For more than a year, O’Brien has been one of a handful of journalists who have had access to the pretrial hearings of Bradley Manning, the young man accused of providing WikiLeaks with documents that revealed government wrongdoing. Because of the trial’s significance, the hearings are held away from public view in a soundproof room inside Fort Meade in Maryland — a nerve center for the U.S. government’s global intelligence activities, and officials are doing everything they can to keep the details of the case to themselves.
“The U.S. government is conducting this trial in obscurity,” O’Brien said in a telephone conversation. “They want to manage the message coming out of Fort Meade.” The press in general has no access to more than 30,000 pages of filings related to the trial, nor a transcript of the legal proceedings, she said. So over the year of her involvement, O’Brien has spent as many as 15 hours a day transcribing the hearings herself.
This makes O’Brien an archivist. She is one of the few primary sources making the trial available to journalists, scholars and the public.
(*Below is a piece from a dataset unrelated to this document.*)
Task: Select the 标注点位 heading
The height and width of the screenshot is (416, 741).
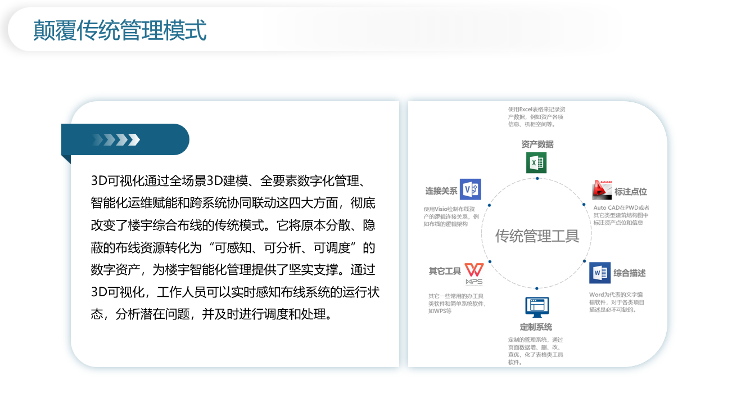Action: [630, 192]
Truthdig columnist Chris Hedges said in an email that O’Brien “is the only way most of us who follow the trial know what is going on.” Because the judges speak quickly, her transcripts are often rushed. In instances where the court won’t allow journalists to use computers, she scribbles in shorthand in a notebook. All of the material, which includes official documents, journalism and other public documents pertaining to WikiLeaks, its founder Julian Assange, the press and government secrecy, is being published on an easy-to-use timeline dating back to 2006 at usvwikileaks.org.
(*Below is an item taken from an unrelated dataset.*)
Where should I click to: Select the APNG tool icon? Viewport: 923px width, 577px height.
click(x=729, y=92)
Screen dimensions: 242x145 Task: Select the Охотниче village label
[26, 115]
“The whole purpose of this project is easy access,” she said, “to aggregate and curate information in a way that’s useful and scalable for people, so the public can find the information it needs.”
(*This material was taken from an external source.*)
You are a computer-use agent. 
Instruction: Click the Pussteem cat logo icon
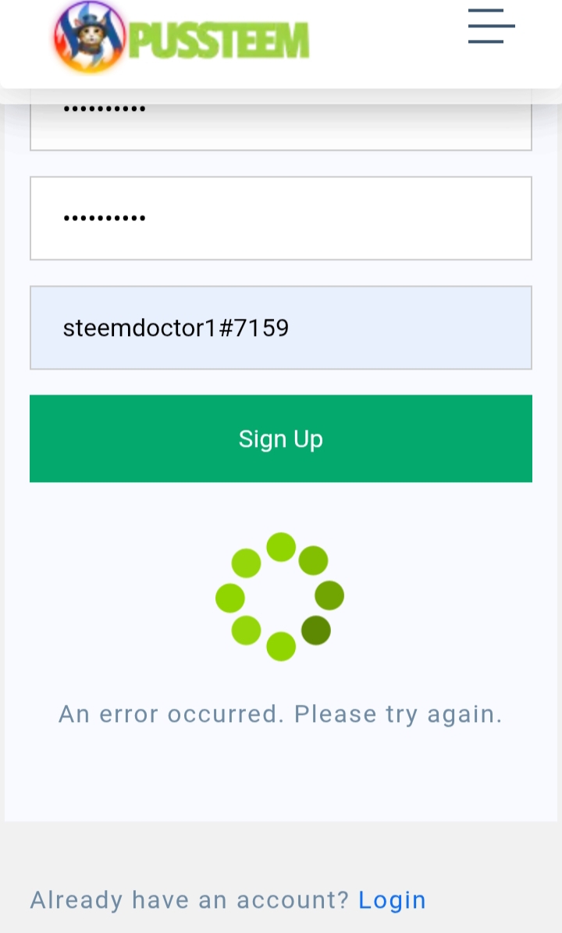89,36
O’Brien’s work has made her a target of American officials as well. She is a plaintiff in the lawsuit led by Hedges against President Obama over the 2012 National Defense Authorization Act. The law permits the government to indefinitely detain anyone U.S. officials deem to be associated with terrorism. Like other critics of the government’s “anti-terror” program, O’Brien fears officials will use the law to silence her. Her fear is justified. Katherine Forrest, a federal judge for the Southern District of New York who ruled against the law last year, reportedly said of the archivist:
“O’Brien has written a series of articles already–some of which relate to al-Qaeda, the Taliban, or ‘associated forces’ no matter how defined. The Government was unwilling to state at the hearing that O’Brien would not be detained under [section] 1021 for her expressive conduct in regard to those articles. Moreover, O’Brien testified that she has withheld at least two articles from publication because of her concerns regarding the potential for her expressive conduct in those articles to render her a ‘covered person’ under [section] 1021 and thereby subject her to military detention.”
With the NDAA and the prosecution of Manning, the government is treating open criticism of its own wrongdoing as an act of aggression. Americans who dare to reveal their country’s secret offenses abroad or at home, whether they be journalists, officials or concerned citizens, are now subject to powers that could have them legally jailed or assassinated.
There is a double standard at work here. Veteran Washington Post journalist Bob Woodward can get away with publishing classified information from high-level sources, even when he comes recommended by Osama bin Laden. But journalists who agitate in the wrong direction are treated as potential enemy combatants.
When it is national policy to conceal official crimes, the task of truth-telling falls to the private citizen. Those who make the effort do so at great personal risk. As an organizer of Occupy Wall Street and a founder of U.S. Day of Rage, O’Brien has become a visible target of the state. Government contractors have falsely linked U.S. Day of Rage to al-Qaida. A Department of Homeland Security bulletin claimed the group was involved in so-called cyberterrorism, and contractors have hounded her with messages claiming she is otherwise involved in activities hostile to the United States.
“Citizenship is a public office,” O’Brien wrote in a letter on her site. “[B]ut who among us can risk engaging in the body politic authentically, when we have families to provide for? Who can risk publishing about the workings of Government, our alliances, and wars when you might end up in my position?” For those who value their personal safety, the answer is very few of us. O’Brien knows the risks she faces. For committing herself anyway to work she knows must get done, we honor her as our Truthdigger of the Week.